Pruning Neural Networks
Pruning gradually zeroes out the smallest-magnitude weights in a layer during training, on the theory that weights close to zero contribute little to the final output. The result is a sparse model, one with a large fraction of zero weights, that compresses extremely well and, with the right hardware or runtime, can also run faster.
import tensorflow_model_optimization as tfmot
prune_low_magnitude = tfmot.sparsity.keras.prune_low_magnitude
pruning_params = {
'pruning_schedule': tfmot.sparsity.keras.PolynomialDecay(
initial_sparsity=0.0,
final_sparsity=0.5, # 50% of weights pruned to zero
begin_step=0,
end_step=1000,
)
}
model_for_pruning = prune_low_magnitude(model, **pruning_params)
model_for_pruning.compile(optimizer='adam',
loss='sparse_categorical_crossentropy',
metrics=['accuracy'])
callbacks = [tfmot.sparsity.keras.UpdatePruningStep()]
model_for_pruning.fit(x_train, y_train, epochs=10, callbacks=callbacks)
# Strip pruning wrappers before exporting the final model
final_model = tfmot.sparsity.keras.strip_pruning(model_for_pruning)
Sparsity is introduced gradually, following a schedule, rather than all at once, which gives the remaining weights time to adjust and compensate for the ones being zeroed out.
Weight Clustering
Weight clustering reduces the number of unique values in a layer's weights by grouping them into a small number of clusters and replacing every weight with its cluster's centroid value.
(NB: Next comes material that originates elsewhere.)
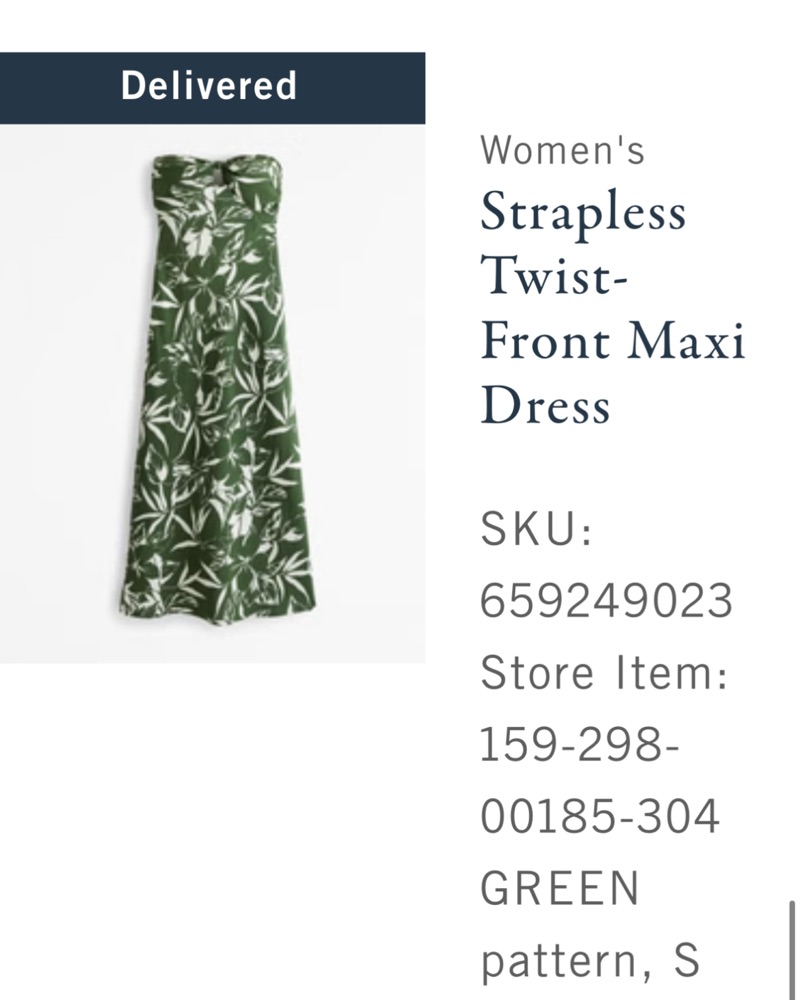Click the Women's category label
Screen dimensions: 801x1000
(562, 151)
Fewer unique values mean the model compresses far better, since repeated values are cheap to encode.
import tensorflow_model_optimization as tfmot
cluster_weights = tfmot.clustering.keras.cluster_weights
CentroidInitialization = tfmot.clustering.keras.CentroidInitialization
clustering_params = {
'number_of_clusters': 16,
'cluster_centroids_init': CentroidInitializationLINEAR,
}
clustered_model = cluster_weights(model, **clustering_params)
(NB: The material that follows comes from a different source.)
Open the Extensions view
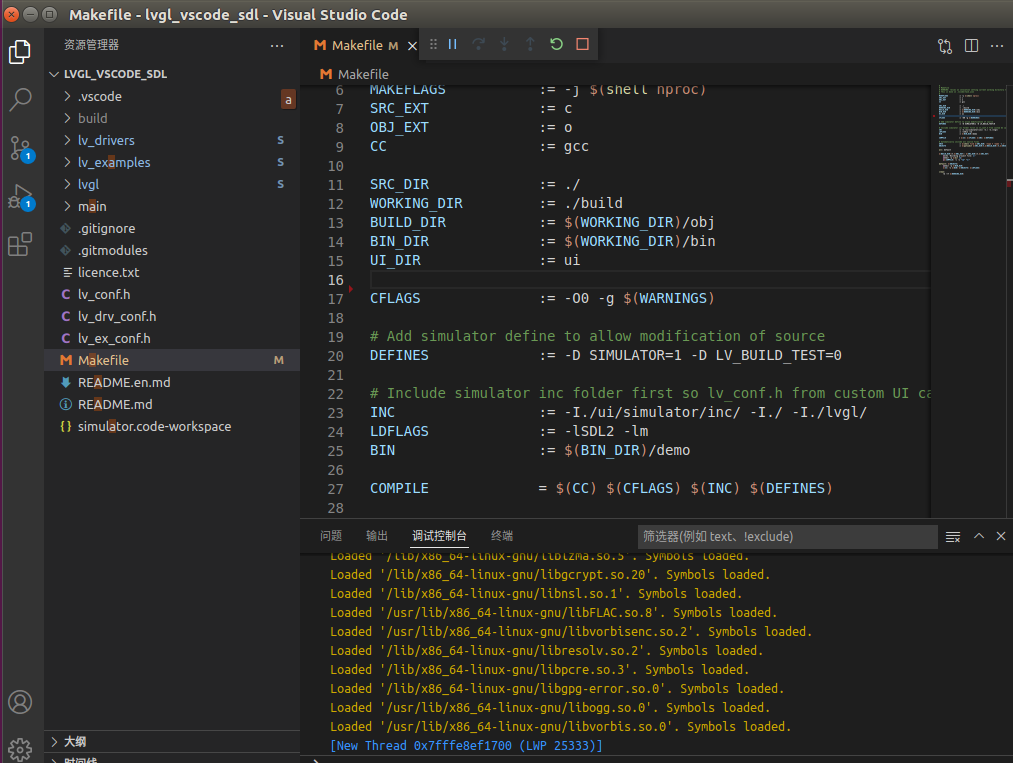 (x=20, y=244)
clustered_model.compile(optimizer='adam',
loss='sparse_categorical_crossentropy',
metrics=['accuracy'])
clustered_model.fit(x_train, y_train, epochs=3)
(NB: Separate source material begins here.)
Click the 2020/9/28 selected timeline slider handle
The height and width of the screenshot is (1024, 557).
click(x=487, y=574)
final_model = tfmot.clustering.keras.strip_clustering(clustered_model)
Clustering pairs especially well with compression formats used for storage and over-the-air model updates, since fewer unique values translate directly into smaller compressed file sizes.
Performance Benchmarking
Optimisation techniques are only worth applying if you can measure their actual impact. A proper benchmark compares the baseline model against each optimised variant across three dimensions:
Metric | What to Measure | Tool |
Model size | File size on disk after conversion/compression | os.path.getsize(), zipped file size |
Inference latency | Time per prediction on representative hardware | TFLite Benchmark Tool, manual timing loops |
Accuracy | Performance on a held-out test set, before vs after optimisation | model.evaluate(), TFLite interpreter accuracy script |
import time
interpreter = tf.lite.Interpreter(model_path='model.tflite')
interpreter.allocate_tensors()
input_index = interpreter.get_input_details()[0]['index']
output_index = interpreter.get_output_details()[0]['index']
start = time.time()
for sample in x_test[:100]:
interpreter.set_tensor(input_index, sample.reshape(1, 784).astype('float32'))
interpreter.invoke()
_ = interpreter.get_tensor(output_index)
avg_latency_ms = (time.time() - start) / 100 * 1000
print(f'Average latency: {avg_latency_ms:.2f} ms')
Quick Tip
Always benchmark on the actual target hardware, not your development machine. A model that is faster on a desktop CPU is not guaranteed to be faster on a mobile chip, since they have very different strengths in integer versus floating-point throughput.